Pascaline Cuvelier Mars 1944-Mars 2021
Pascaline est née dans une famille d’artistes, un jour de guerre à Paris. Ses deux parents ont fait avant elle, le choix de tourner le dos à leur famille conformiste, et de vivre d’amour et d’eau fraiche au gré de leurs créations. Pas facile de décider de faire les Beaux-Arts alors que l’on vous destine à la bourgeoisie aisée des familles nombreuses du Nord, où pour exister, il faut se soumettre.
Son père admirait sa beauté et comprenait son indiscipline à son égard, qui forgera plus tard son profond refus du patriarcat. Sa mère, très douce artiste, était en fait une créatrice très décidée qui lui a enseigné sans le dire, l’exigence de la qualité et le refus du compromis. Après les années de guerre où ses parents firent partie de l’étoffe des héros, ils devinrent ensemble les héros de l’étoffe, en créant une petite usine de tissus d’ameublement, les tissus Cuvelier, retissant la saga des artistes français du luxe. Les trente glorieuses permirent à la famille de réussir, mais ses parents se concentrèrent sur leurs créations, laissant Pascaline et les autres enfants, s’élever seuls, ce qui finalement est une bonne chose.
Les années de pension chez les sœurs vous forment des convictions indélébiles. Pascaline en est sortie bien décidée à ne pas obéir, à créer son sillon seule et sans religion, et à affronter son père comme un jeune cheval indomptable. Après l’adolescence, sa beauté et son charme explosif lui ont valu de splendides aventures masculines qui, jusqu’à la fin ont constitué avec cette célibataire endurcie, une saga d’amours souvent converties en solides amitiés.
Elle ne fit rien comme une sage jeune femme, tutoyant les meilleurs artistes dès le début.
Elle postulat à un concours de design organisé par la revue ELLE qui voulait désigner un jeune espoir du design et lui donner le lustre qui lui permettrait de percer, et elle gagna. Comme avant elle, les artistes de la Renaissance faisaient le chemin de Rome, elle partit en Amérique où elle revint en nous parlant d’inconnus, comme Andy Warhol, puis plus tard de Keith Haring ou Jean-Michel Basquiat.

▸ **Extrait de la source**

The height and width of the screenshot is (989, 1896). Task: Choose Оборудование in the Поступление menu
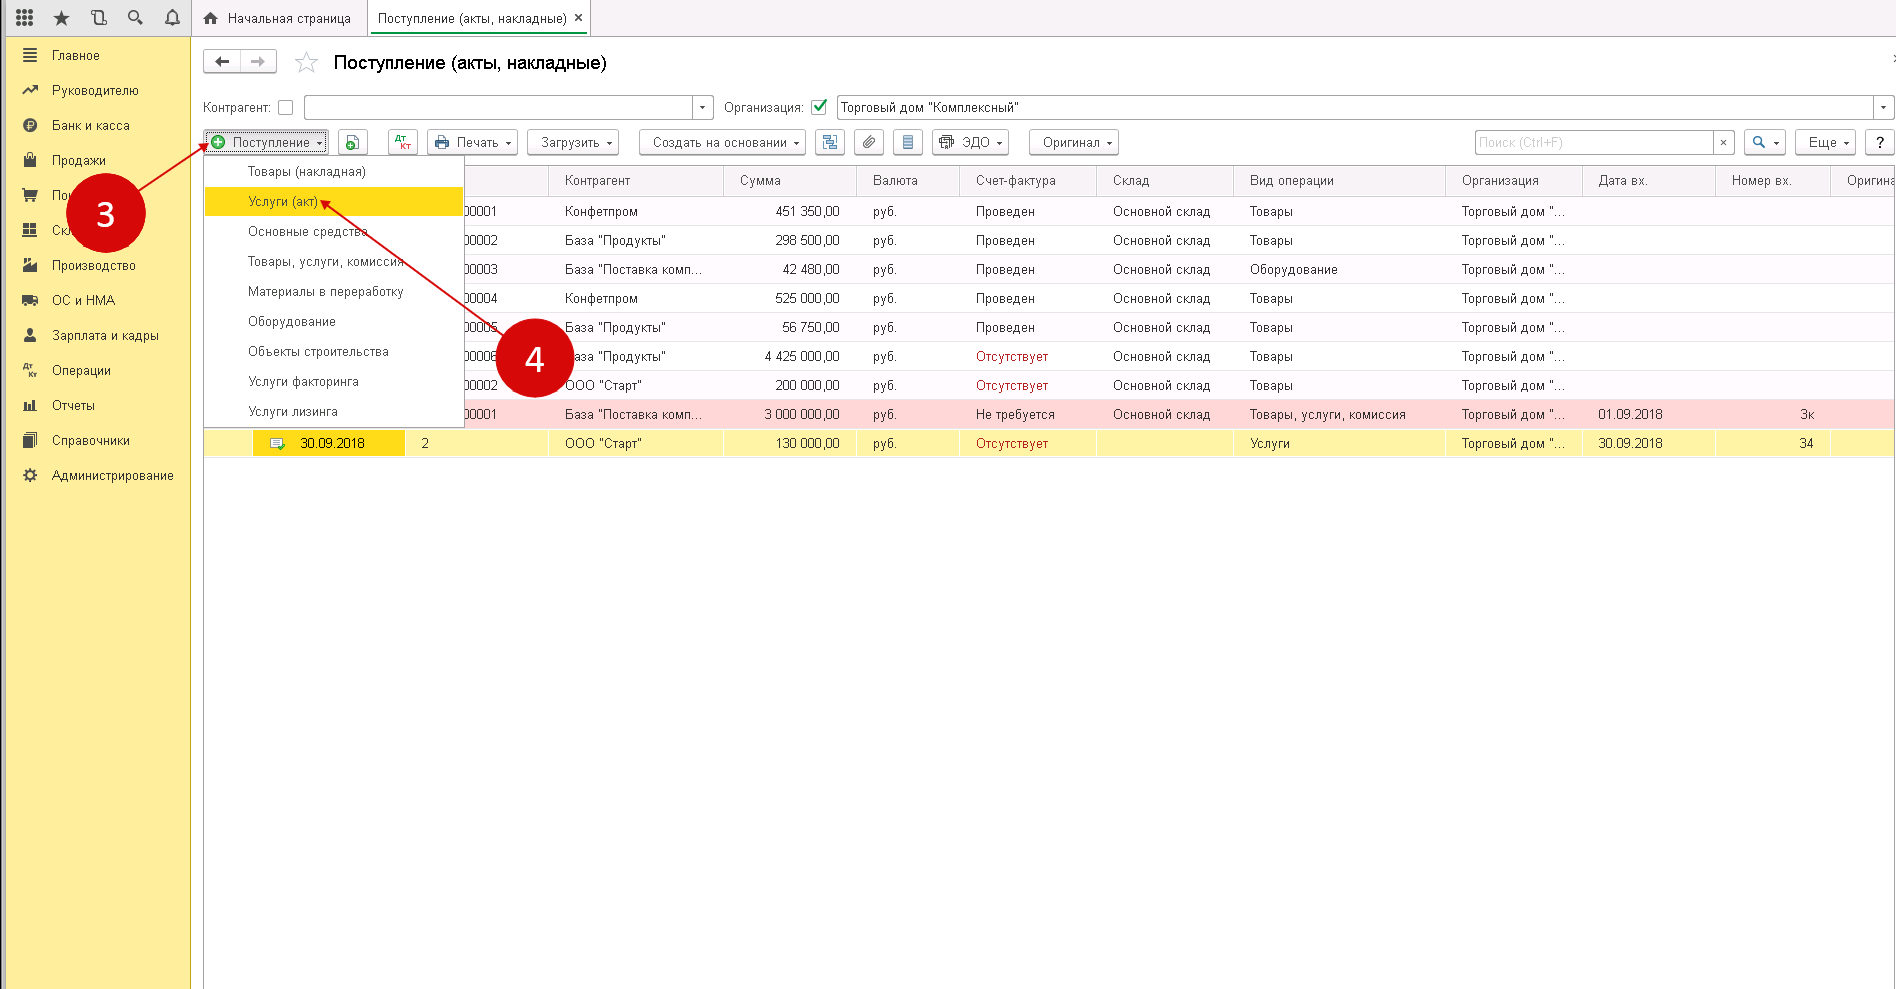tap(292, 322)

▸ **Consignes**
1 – D'après le portrait de Pascaline Cuvelier, sous quel nom ses parents ont-ils créé leur petite usine de tissus d'ameublement ?
2 – Prolongez le portrait de Pascaline Cuvelier à partir de sa dernière phrase.
Le matériel n'est pas nécessaire pour ce travail.

▸ **Corrigés**
1 – Les tissus Cuvelier.

2 –
Ses parents, ayant fait fièrement les Beaux-Arts, ne pouvaient tolérer une plante qui ne connaisse pas la voie des classiques ; elle intégra l’Ecole Julian de Montparnasse, devenue Met de Penninghen. Après 1968, elle comprit avec ses frères qu’elle apprendrait mieux seule et suivi son idéal personnel. En chemin, elle découvrit le militantisme en créant avec des femmes libres, l’un des mouvements lutant pour le droit des femmes dans le combat pour l’avortement. Chez elle, dans l’atelier de ses parents de la rue Lebouis, les hommes n’étaient plus les séducteurs glorieux et matchos, et les femmes devenaient celles qui allaient conquérir leur nouveau pouvoir au prix de luttes acharnées.
Pascaline, qui ne voulait rien devoir à ses parents, trouva sa voie : le journalisme et l’écriture sur l’Art.
Le journal Actuel lui donna sa chance et ses premiers reportages, puis vinrent de très nombreuses collaborations avec Beaux-Arts, les journaux Condé-Nast, Intramuros Design, Jardin des Modes, et enfin Libération de 1987 à 1996. Libé a été son Alma Mater et bien qu’elle fût très indépendante, lui a permis de rencontrer des équipes très motivantes et des individualités exceptionnelles. Elle y devint l’oracle des beaux-arts, spécialisée en architecture, domaine négligé souvent par les journalistes.
Décrire le style ou l’œuvre d’une journaliste révoltée et exigeante est impossible. Elle a construit patiemment un corpus d’idées tentant à partir de ses réflexions sur la société et la place du design, d’expliquer les parcours individuels dans ce qu’ils avaient de novateur. La création passionnée et raisonnée, la reconnaissance du design, les créateurs utilisant des moyens pauvres ou ceux qui étaient en marge étaient ses terrains de découverte.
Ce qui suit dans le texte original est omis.